* **REQUIRED WORK**
Return only the lines running from the first line of the listing through the one with "Task: Click the user account icon", unchanged.

* **RECORD SET**
# # #

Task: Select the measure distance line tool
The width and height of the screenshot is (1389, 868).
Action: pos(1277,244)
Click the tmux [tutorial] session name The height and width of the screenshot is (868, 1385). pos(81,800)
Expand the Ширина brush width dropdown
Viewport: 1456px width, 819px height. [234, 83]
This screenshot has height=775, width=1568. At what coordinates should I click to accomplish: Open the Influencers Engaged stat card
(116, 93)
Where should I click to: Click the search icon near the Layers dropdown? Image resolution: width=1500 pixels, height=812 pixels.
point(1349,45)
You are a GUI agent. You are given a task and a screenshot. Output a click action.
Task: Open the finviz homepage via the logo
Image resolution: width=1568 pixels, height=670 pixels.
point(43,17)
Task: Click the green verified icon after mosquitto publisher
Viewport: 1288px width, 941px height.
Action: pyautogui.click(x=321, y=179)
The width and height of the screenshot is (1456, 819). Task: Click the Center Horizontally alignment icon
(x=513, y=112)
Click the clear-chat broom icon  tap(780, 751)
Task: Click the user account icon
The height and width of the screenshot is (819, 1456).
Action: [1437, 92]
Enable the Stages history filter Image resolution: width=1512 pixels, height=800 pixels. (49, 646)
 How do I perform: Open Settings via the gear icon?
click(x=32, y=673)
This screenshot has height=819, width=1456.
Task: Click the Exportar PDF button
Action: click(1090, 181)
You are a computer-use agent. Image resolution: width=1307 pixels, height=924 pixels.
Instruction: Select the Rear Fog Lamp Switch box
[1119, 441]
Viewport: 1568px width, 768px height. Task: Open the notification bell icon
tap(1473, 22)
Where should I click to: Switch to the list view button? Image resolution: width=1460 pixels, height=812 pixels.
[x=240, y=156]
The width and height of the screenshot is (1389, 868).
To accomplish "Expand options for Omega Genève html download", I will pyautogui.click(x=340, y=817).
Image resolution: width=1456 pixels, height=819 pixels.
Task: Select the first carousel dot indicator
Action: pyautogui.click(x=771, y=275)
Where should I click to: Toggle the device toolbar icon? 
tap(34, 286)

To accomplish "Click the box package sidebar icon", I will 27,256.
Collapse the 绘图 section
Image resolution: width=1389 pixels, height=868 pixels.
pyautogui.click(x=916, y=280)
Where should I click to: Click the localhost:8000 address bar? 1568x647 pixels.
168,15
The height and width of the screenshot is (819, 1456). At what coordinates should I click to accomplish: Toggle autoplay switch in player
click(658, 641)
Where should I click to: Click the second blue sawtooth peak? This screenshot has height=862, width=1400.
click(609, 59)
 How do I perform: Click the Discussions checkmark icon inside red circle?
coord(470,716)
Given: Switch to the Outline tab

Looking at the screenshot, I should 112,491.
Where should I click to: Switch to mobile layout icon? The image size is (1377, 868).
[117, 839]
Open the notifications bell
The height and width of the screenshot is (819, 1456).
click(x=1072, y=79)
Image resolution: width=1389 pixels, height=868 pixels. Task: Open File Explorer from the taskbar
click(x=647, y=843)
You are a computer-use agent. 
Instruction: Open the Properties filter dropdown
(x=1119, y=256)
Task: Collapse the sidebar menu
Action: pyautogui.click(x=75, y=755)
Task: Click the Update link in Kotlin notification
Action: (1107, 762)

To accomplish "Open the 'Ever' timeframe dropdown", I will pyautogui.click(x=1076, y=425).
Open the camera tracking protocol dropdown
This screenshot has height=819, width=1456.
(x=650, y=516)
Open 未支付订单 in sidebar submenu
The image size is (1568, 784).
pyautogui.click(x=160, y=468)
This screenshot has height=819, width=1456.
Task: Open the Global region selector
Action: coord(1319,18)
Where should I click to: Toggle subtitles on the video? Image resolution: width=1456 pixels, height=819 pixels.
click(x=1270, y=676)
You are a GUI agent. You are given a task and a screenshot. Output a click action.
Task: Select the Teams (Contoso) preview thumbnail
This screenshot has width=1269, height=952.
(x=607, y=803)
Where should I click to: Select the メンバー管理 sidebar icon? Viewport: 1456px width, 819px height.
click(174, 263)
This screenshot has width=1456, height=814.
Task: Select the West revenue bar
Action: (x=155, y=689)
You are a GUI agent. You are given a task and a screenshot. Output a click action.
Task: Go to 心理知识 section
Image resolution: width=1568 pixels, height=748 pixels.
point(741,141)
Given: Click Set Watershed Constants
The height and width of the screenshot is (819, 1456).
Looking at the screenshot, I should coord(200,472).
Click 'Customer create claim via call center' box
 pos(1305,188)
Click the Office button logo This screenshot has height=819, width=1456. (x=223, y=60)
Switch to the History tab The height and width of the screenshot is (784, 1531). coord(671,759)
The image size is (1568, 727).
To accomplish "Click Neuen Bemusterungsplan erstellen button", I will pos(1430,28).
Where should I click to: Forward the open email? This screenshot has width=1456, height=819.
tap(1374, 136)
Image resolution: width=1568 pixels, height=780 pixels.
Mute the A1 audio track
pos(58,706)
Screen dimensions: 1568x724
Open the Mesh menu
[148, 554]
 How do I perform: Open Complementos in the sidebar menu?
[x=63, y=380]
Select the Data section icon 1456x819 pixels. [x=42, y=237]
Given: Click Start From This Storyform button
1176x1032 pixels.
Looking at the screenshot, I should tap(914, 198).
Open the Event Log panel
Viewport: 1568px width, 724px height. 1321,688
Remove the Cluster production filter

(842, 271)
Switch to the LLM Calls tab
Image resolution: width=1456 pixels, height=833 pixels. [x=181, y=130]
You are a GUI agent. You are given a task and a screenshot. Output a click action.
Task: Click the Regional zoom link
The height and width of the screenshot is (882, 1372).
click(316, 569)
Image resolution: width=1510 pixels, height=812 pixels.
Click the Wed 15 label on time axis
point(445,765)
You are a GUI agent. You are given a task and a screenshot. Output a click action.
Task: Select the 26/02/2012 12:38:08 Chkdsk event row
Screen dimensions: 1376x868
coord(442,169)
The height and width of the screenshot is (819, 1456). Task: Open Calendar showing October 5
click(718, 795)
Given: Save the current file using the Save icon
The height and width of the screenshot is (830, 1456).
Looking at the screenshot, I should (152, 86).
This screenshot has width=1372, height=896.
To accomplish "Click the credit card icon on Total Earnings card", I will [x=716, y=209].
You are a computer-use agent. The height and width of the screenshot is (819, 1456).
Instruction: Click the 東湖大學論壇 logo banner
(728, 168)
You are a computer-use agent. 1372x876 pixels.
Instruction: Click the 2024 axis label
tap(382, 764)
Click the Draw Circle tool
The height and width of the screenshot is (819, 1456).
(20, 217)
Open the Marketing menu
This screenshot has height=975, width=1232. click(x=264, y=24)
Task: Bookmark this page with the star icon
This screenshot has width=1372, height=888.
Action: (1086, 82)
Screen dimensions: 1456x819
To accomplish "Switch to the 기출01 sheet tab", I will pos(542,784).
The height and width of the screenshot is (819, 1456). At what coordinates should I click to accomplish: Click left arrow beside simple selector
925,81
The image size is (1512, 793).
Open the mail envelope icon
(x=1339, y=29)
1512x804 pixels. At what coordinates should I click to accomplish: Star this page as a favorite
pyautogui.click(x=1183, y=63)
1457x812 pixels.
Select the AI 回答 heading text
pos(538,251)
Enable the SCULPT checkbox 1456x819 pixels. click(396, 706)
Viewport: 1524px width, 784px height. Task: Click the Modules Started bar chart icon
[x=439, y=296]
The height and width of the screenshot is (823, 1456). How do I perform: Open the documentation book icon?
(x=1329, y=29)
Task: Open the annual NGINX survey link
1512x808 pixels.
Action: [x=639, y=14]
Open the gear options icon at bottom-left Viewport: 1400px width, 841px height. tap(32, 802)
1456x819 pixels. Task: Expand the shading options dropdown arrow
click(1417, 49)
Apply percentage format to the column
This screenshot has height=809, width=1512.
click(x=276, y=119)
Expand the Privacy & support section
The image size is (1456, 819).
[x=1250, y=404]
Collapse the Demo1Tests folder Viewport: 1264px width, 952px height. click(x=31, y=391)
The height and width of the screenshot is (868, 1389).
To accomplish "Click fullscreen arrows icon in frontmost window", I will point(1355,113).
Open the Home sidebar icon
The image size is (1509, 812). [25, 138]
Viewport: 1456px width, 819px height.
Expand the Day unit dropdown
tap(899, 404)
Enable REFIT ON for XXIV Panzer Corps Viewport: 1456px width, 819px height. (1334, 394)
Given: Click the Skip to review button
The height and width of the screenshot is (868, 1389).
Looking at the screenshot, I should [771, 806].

# # #

* **TASK SOLUTION**
Task: Select the measure distance line tool
The width and height of the screenshot is (1389, 868).
Action: pos(1277,244)
Click the tmux [tutorial] session name The height and width of the screenshot is (868, 1385). pos(81,800)
Expand the Ширина brush width dropdown
Viewport: 1456px width, 819px height. [234, 83]
This screenshot has height=775, width=1568. At what coordinates should I click to accomplish: Open the Influencers Engaged stat card
(116, 93)
Where should I click to: Click the search icon near the Layers dropdown? Image resolution: width=1500 pixels, height=812 pixels.
point(1349,45)
You are a GUI agent. You are given a task and a screenshot. Output a click action.
Task: Open the finviz homepage via the logo
Image resolution: width=1568 pixels, height=670 pixels.
point(43,17)
Task: Click the green verified icon after mosquitto publisher
Viewport: 1288px width, 941px height.
Action: pyautogui.click(x=321, y=179)
The width and height of the screenshot is (1456, 819). Task: Click the Center Horizontally alignment icon
(x=513, y=112)
Click the clear-chat broom icon  tap(780, 751)
Task: Click the user account icon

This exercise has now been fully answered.